According to the "Biographisches Lexikon des Kaiserthums Oesterreich" (see our image nr.9) Paul Huber was born on 22 October 1771 in Wuernitz, Lower Austria and died on 3 June 1850 in Innsbruck. He was a son of Kreissekretär (Province Secretary) Johann Huber (no nobleman!) and of latter's 21 (!) children Paul was the eldest son. At the age of 10, on 10 February 1787 he enrolled in the Chevaux-Legers-Regiment "Kinsky". After 10 years of service he was transferred to the rank of "fähnrich" (ensign) to Infantry Regiment No. 3 on 1 June 1796. On 16 April 1799 he was promoted to Unterleutnant (2nd Lieutenant), then to Oberlieutnant (1st Lieutenant) on 1 November 1800, and finally to Hauptmann (Captain) on 1 May 1809. He served in the 3rd Regiment until in 1819 he was transferred to Infantry Regiment No 12, then to Infantry Regiment No 24.
In 1827 he was appointed "Platz-Major" (Town Major) of Innsbruck and remained in this function until his retreat in 1847. On 29 October 1838 he was promoted to Lieutenant-Colonel and on 25 June 1847, after 59 years and 3 months of military service he retreated (at the same time being promoted to Colonel). He died three years later.
From his enrolling in the army in 1787 and until 1817 he participated in all campaigns against the Turks and the French (18 campaigns in total!). At the assault of Mannheim (1795) he was wounded twice, for the third time he was injured in the Battle of Aspern (May 1809), but his most brilliant military feat he carried out in 1813 in Saxony. The city of Penig and the bridge over the river Mulde were taken by the enemy. On 8 October 1813 the avant-garde of Count Klenau's Corps advanced, lead by Lieutenant-Field Marshall Mohr while the 2nd Bataillon of the Regiment No 3, where Huber was in, formed the vanguard. All attempts to seize the city of Penig and the bridge remained fruitless, and advancing Klenau's Corps was restrained. Huber and his company were located in front of the Chemnitz Gate. In the dawn of 9 October, informed by a patrol the enemy remains quite inside the Gate, Huber approached and attacked the enemy. He made an advance in all quickness, burst the Gate and put the guards to flight. After intruding into the city, Huber arranged his company in the streets and advanced through vigorous fire of the enemy's small arms to the very point of a division towards the Mulde Bridge and thus cut off the possibility of retreat for all skirmisher located in the back alleys.
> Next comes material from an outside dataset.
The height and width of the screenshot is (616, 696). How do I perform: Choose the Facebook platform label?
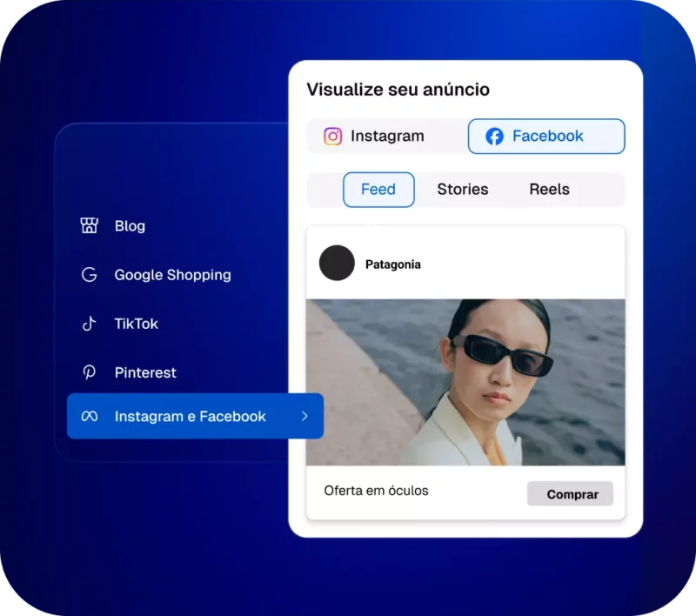pyautogui.click(x=547, y=137)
When Huber and his division reached the river Mulde the enemy started a fire from case shots from the other side of the river. Huber and his brave comrade Johann Franz Caspar Horn (later Baron von der Mulda) headed towards the bridge in disregard of the fire and with such resolve that the enemy had no chance to clear away the bridge. He took the bridge by assault, chased the occupation out of the suburb Alt-Penig and seized the hill on the other riverside of Mulde, from where the surrounding area was controlled. Thus Klenau's Corps could advance unhindered. For this military feat Huber was awarded with a Knight Cross of the Military Maria-Theresia Order in 1815 and ennobled by the Kaiser to the title of Baron of Penig (in honor of the captured Saxonian city) in 1817.
The same source provides also the biography of the second officer on our list, Caspar Horn, Freiherr von der Mulda.
Johann Franz Caspar Horn was born in 1781 in Wolfsmünster, Bavaria. In age of 18, on 6th April 1799 he entered as a cadet Infantry Regiment no.3. On 18th February 1800 he was promoted to fähnrich (ensign), on 10th January 1801 to 2nd lieutenant, on 1st September 1805 to 1st lieutenant and on 7th December 1813 to Hauptmann. Like Paul Huber (first on our list) he was one of the most brave officer of Austrian Army. In the Battle of Regensburg (1809) he with 60 volunteers saved lifes of surrounded by enemy 300 soldiers of his regiment. In the Battle of Aspern (in the same year) he still remained in fighting order being wounded by 13 (!!) bullets; only after 14th one he was taken away from the battlefield. Especially he became famous (together with his friend Paul Huber) on 9th October 1813 in combat by Penig on the river Mulde in Saxony (see biography of Paul Huber, Freiherr von Penig above). Also in the bloodest battle of the Liberation War - at Leipzig - he was one of the most brave Austrians. In 1816 he was awarded with Knight Cross of Maria-Theresia Order, and on 31st October 1817 he was enobled by Austrian Emperor Franz I to Freiherr (Baron) von der Mulda. Three years later, on 13th January 1820 he died in Krems, Lower Austria (see our image nr. 10).
Biographical information about our third candidate - Ignaz, Freiherr von Wetzlar-Plankenstern - was found a. o. in "Der Militär-Maria-Theresien-Orden und seine Mitglieder" (Vienna 1857 - see our image nr.11). He was born in 1789 in Vienna as a son of very wealthy Austrian aristocrat of Jewish descent (grandfather converted to Catholicism), one of the Beethoven's sponsors and funder of Habsburgs, Raymond Freiherr von Wetzlar (two other sons of latter made more significant military career - one became colonel, second - lieutenant-fieldmarshal).In ca. 1805 he voluntarily entered military service as a cadet, in September 1813 was promoted to Unterlieutenant (2nd Lieutenant) of Engineers, in February of 1814 became Oberlieutenant (1st Lieutenant) of Tyrolean "Fenner Chasseurs". During Napoleon's "100 Days" (1815) he became aide-de-camp of General Pflüger in Corps of Radivojevich and fighted in South France. In the night of 9/10 July 1815, near town Macon on river Saone he captured enemy's position and secured for following troops passage over the river. For this feat he was awarded on 7th October of the same year with Knight Cross of Maria-Theresia Order. In 1816 he was transferred to 3rd Infantry Regiment, where we found him in 1818. In 1821 he was promoted to Hauptmann (captain), but in September of 1823 retreated from army. He died in 1841 in Vienna.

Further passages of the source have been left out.